In the end whether its the US or its Germany or its Cyprus, its the people who have ultimate responsibility, and no amount of libertarian anarchy knee jerk can change that reality, except to make it worse, IMO.
All the problems that brought down/will bring down these various entities were the size of their notional guarantees versus their actual ability to pay promised claims.
None of the issuing bodies was/is capable of paying off in the event of a castastrophe. The guarantees were illusions fostered by governments/companies.
They only work until they are actually needed.
Greece has been a tax haven, money laundry and citizenship country for alot of Russian "business" men. Rest of the Eurozone shouldnt pay for shitty little Islands fucked up policy which was "lets buy loans from Greece, since we are basically the same people".
One thing I dont get why are they fucking their own people over? Taxing some 6.75% of grandmas pention?
Greece is NOT an ISLAND
It's starting to get quite scary, all-in-all... Though I wonder how the 'Foreign' depositors are mainly Russians, as Israelis also tend to have huge sums with the Cypriots. It's extremely intriguing, as well, as Cyprus for years has been the last stop before traces were wiped (in anti-money laundering)...
Cyprus is since long a wooden stick in the flesh of Eurolands banking industry. A left over from UKs colonial past. A financial no mans land offiacially but controlled by the City of London. The ideal place for the real dirty money. The Russians, oh the pour pour Russian oligarchs. Uk has to protect them. Whether Euroland is paying or London. Its that simple. Since Cyprus was since centuries the show from UK, why should Euroland pay now anything at all. Its clearly the UKs responsibility. They are in coalition with the US still the real master of this island.
As I wrote it was controlled till now by the UK and the US. What is happening now is a simple system change. Cyprus is moving away from the fraudulent Anglo-Saxon banking scheme and is becoming part of ECB controlled territory. hu, hu hu . Nothing to worry about the City of London has still many other places comparable to Cyprus.

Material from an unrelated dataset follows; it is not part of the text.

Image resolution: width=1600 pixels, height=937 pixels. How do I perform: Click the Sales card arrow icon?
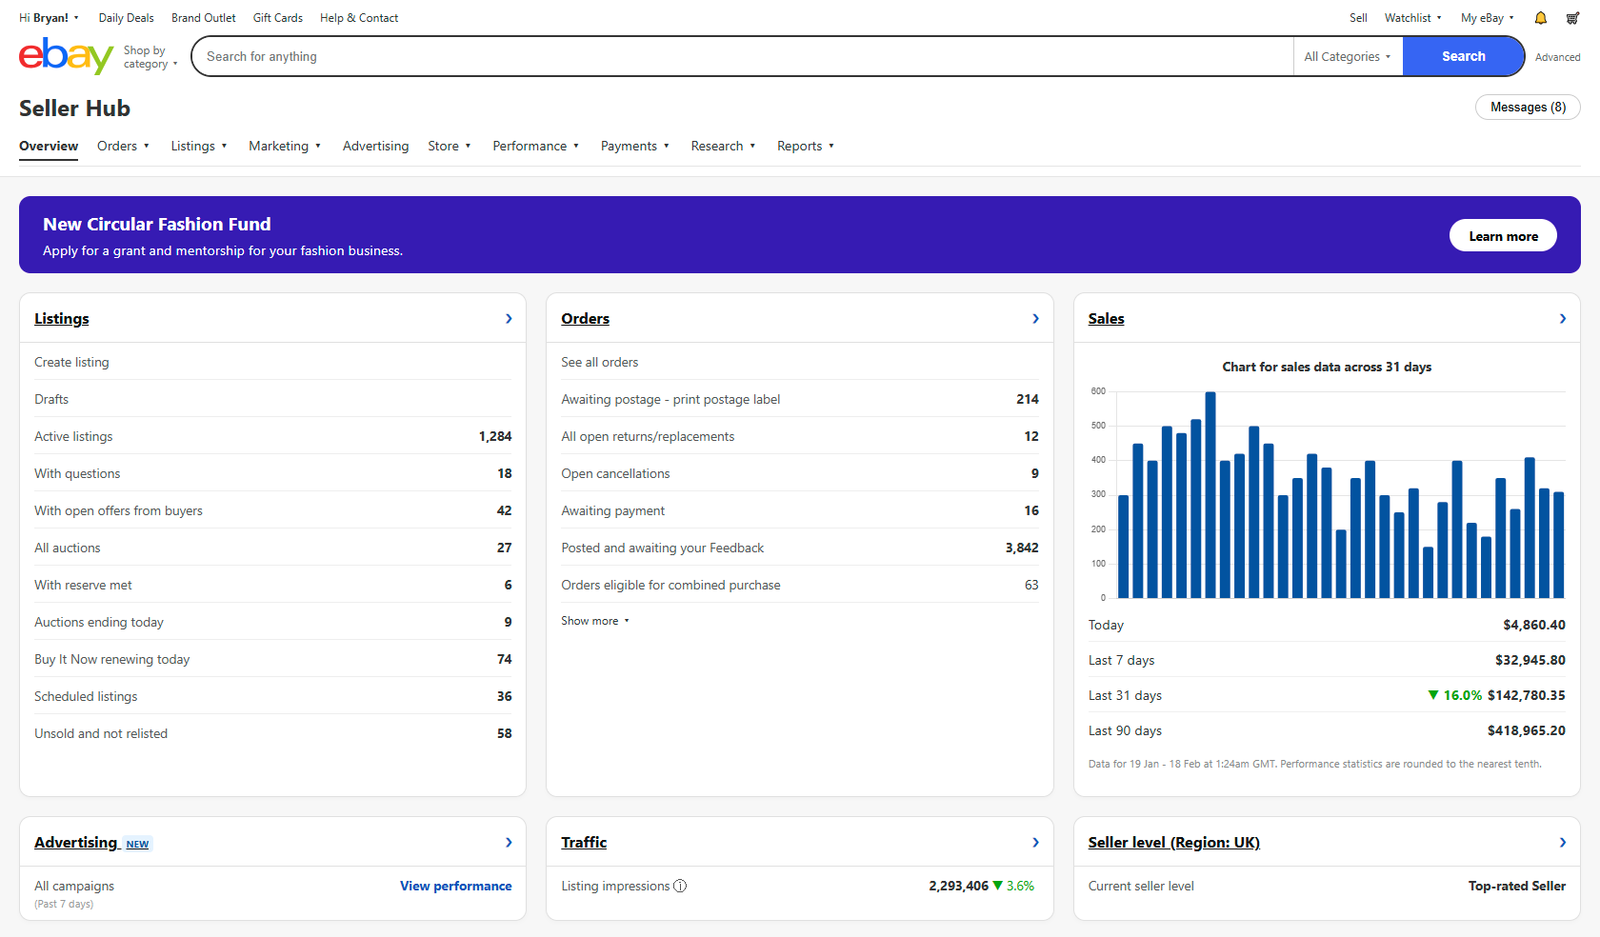[x=1562, y=319]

But the UK wants to make this as hard as possible and tries to make it sour for Cyprus and Euroland. But Euroland just said to the UK: We have enough of your games which are now already lasting years in Cyprus and do lead to nothing. Pack your things and take your black Russian money to London what is left. This is our offer, the rest is your problem.
Anyhow no sane person was holding a savings account in a Cyprus bank. Only big time speculators holding wealth which is anyhow no wealth anymore its just numbers on toilet paper sheets. Eurolands offer is now on the table. Take it or leave it. The next offer will be zero 00000000000000000000000000000000000000000000000000000000000000000000000000000000000000000000
So the banks asked their depositors to save with them for a paltry interest rate compared to other investments, but there is a no loss possible with the 100K insurance. People put their day to day money as it is easy and safe.

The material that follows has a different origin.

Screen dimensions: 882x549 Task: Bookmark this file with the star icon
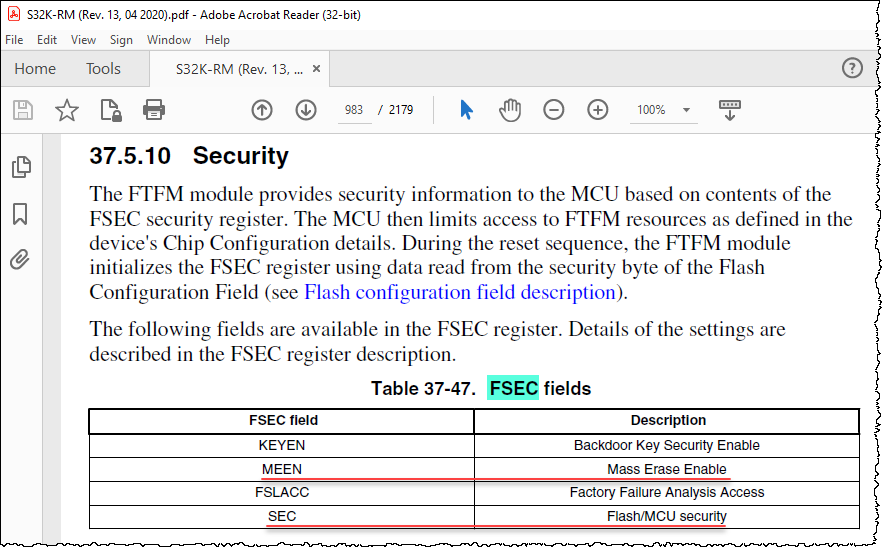tap(67, 110)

Now it is paltry interest rates with the same risk of haircuts and other investments. If one is paying attention to their accounts, typically you can move out before a 10% loss. Now, come thick or thin the accounts carry a -10% tax. Just hold cash then or invest elsewhere.
Obama in the Chrysler bailout fixed the rules on bonds to take care of his friends. Now, any buyer of bonds knows that he must follow the rules but the borrower doesn't. We've done the same thing with all the housing foreclosures, these poor smucks bought 5 houses and are now defaulting, shouldn't the banks cut a deal.

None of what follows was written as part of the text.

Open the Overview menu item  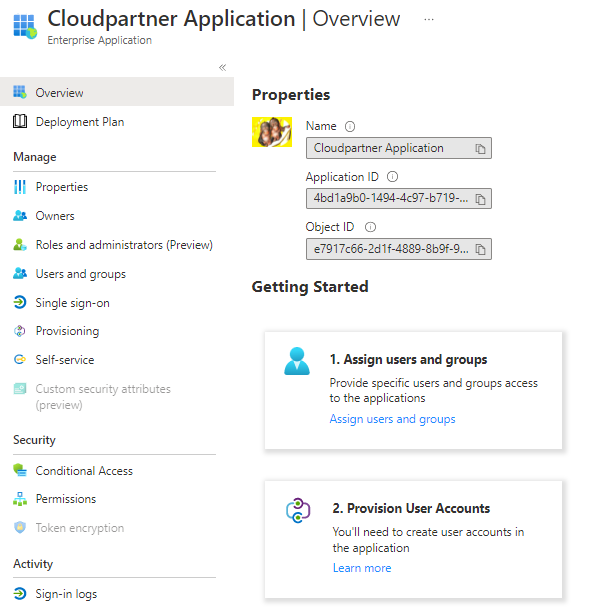pyautogui.click(x=59, y=93)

We live in interesting times.
Can anyone tell me the difference between a guaranteed bond and a non-guaranteed bond after this fiasco? Aren't they both the same now? Aren't the ideas of collateral and guarantee moot now?
If I'm assured I can't lose on a purchase of a risky bond, which of course would have a higher rate of interest to reflect that risk, why wouldn't I take the risky bond and take a shot at getting the high interest rate?
Why would I buy a 10 year German bond and take 1.4% when I could get almost 5% for the same thing from Spain when in both cases, my money isn't at risk?